Re: Tid scan improvements

From: Edmund Horner <ejrh00(at)gmail(dot)com>
To: David Rowley <david(dot)rowley(at)2ndquadrant(dot)com>
Cc: PostgreSQL Developers <pgsql-hackers(at)lists(dot)postgresql(dot)org>
Subject: Re: Tid scan improvements
Date: 2018-09-28 05:02:04
Views: Raw Message | Whole Thread | Download mbox
Lists: pgsql-hackers

On Wed, 19 Sep 2018 at 18:56, David Rowley <david(dot)rowley(at)2ndquadrant(dot)com> wrote:
> On 19 September 2018 at 18:04, Edmund Horner <ejrh00(at)gmail(dot)com> wrote:
> > I have been generally following this approach (handling more kinds of
> > TID comparisons), and have found myself doing things like pairing up >
> > with <, estimating how much of a table is covered by some set of >, <,
> > or "> AND <" quals, etc. Things that I'm sure are handled in an
> > advanced way by index paths; unfortunately I didn't see any easily
> > reusable code in the index path code. So I've ended up writing
> > special-case code for TID scans. Hopefully it will be worth it.
> I don't think it would need to be as complex as the index matching
> code. Just looping over the quals and gathering up all compatible ctid
> quals should be fine. I imagine the complex handling of sorting the
> quals by ctid and removal of redundant quals that are covered by some
> range would be done in the executor.

I've got the path creation and execution pretty much working, though
with some inefficiencies:
- Each individual TID is treated as a range of size 1 (but CURRENT
OF is handled as a single fetch)
- Range scans have to scan whole blocks, and skip over the tuples
that are out of range.
But it's enough to get the tests passing.

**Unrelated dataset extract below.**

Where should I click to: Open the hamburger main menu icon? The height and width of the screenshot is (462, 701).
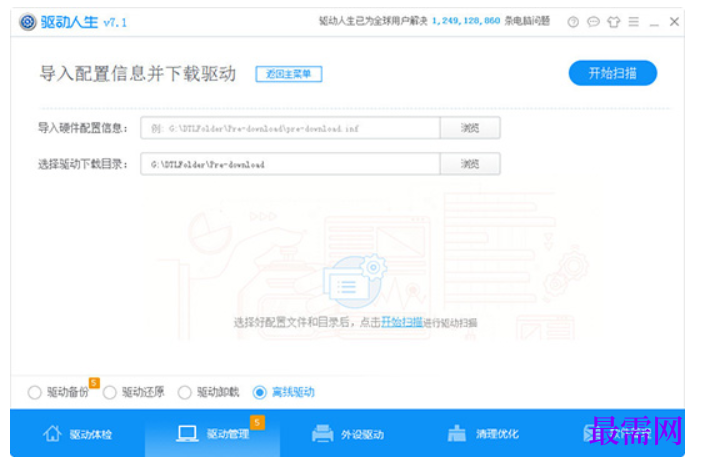click(633, 21)
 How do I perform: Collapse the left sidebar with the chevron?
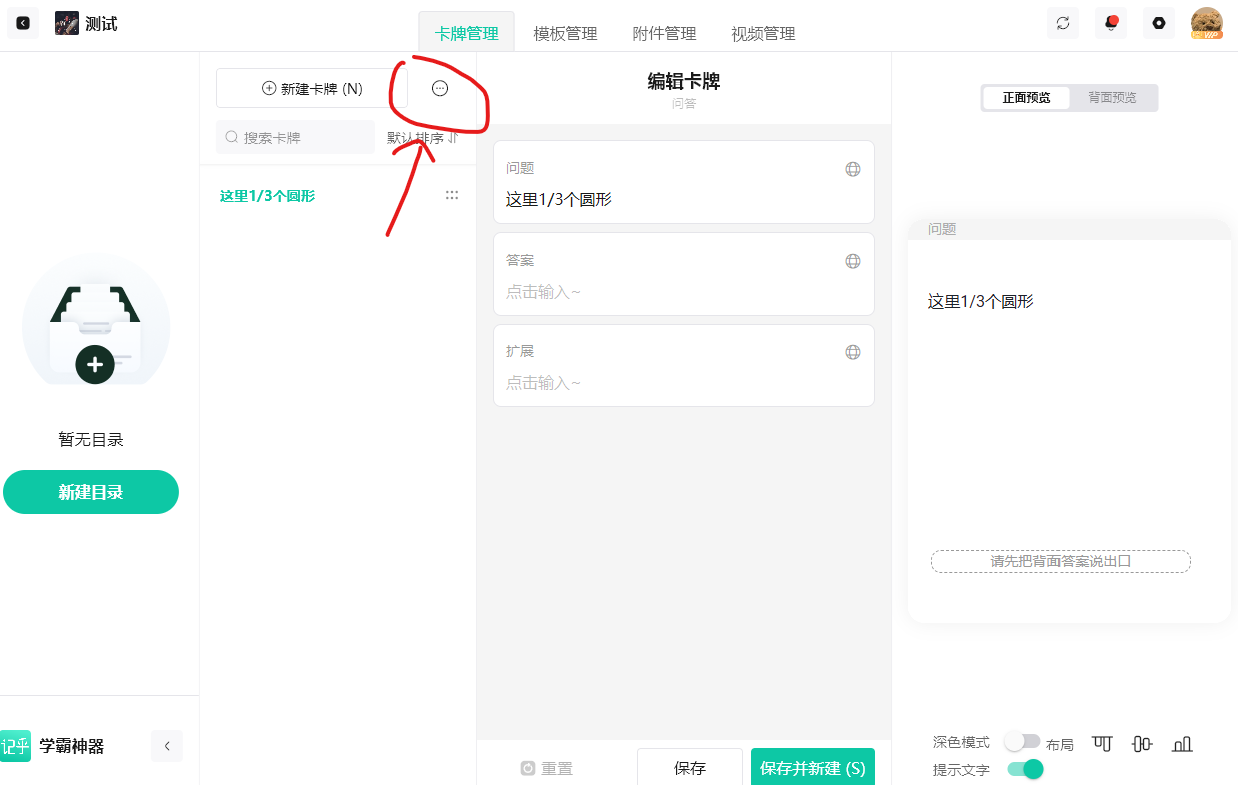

Right now I'm looking at costing:

> Probably the costing will get more complex. At the moment it seems we
> add a random_page_cost per ctid, but you'd probably need to make that
> better and loop over the quals in each implicitly ANDed set and find
> the max ctid for the > / >= quals and the the min < / <= ctid, then
> get the page number from each and assume max - min seq_page_cost, then
> add random_page_cost for any remaining equality quals. The costs from
> other OR branches can likely just be added on. This would double
> count if someone did WHERE ctid BETWEEN '(0,0') AND '(100,300)' OR
> ctid BETWEEN '(0,0') AND '(100,300)'; The current code seems to
> double count now for duplicate ctids anyway. It even double counts if
> the ctid being compared to is on the same page as another ctid, so I
> don't think that would be unacceptable.

There are two stages of costing:
1. Estimating the number of rows that the relation will return. This
happens before path generation.
2. Estimating the cost of the path.

In the existing code, (1) goes through the normal clausesel.c
machinery, eventually getting to the restriction function defined in
pg_operator. For range quals, e.g. >, it looks for a stats entry for
the variable, but since it's a system variable with no stats, it
returns DEFAULT_INEQ_SEL (in function scalarineqsel). For equality
quals, it does have some special-case code (in function
get_variable_numdistinct) to use stadistinct=-1 for the CTID variable,
resulting in a selectivity estimate of 1/ntuples.

(2), on the other hand, has special-case code in costsize.c (function
cost_tidscan), which estimates each TID as being a separate tuple
fetch from a different page. (The existing code only has to support
=, IN, and CURRENT OF as quals for a TID path.)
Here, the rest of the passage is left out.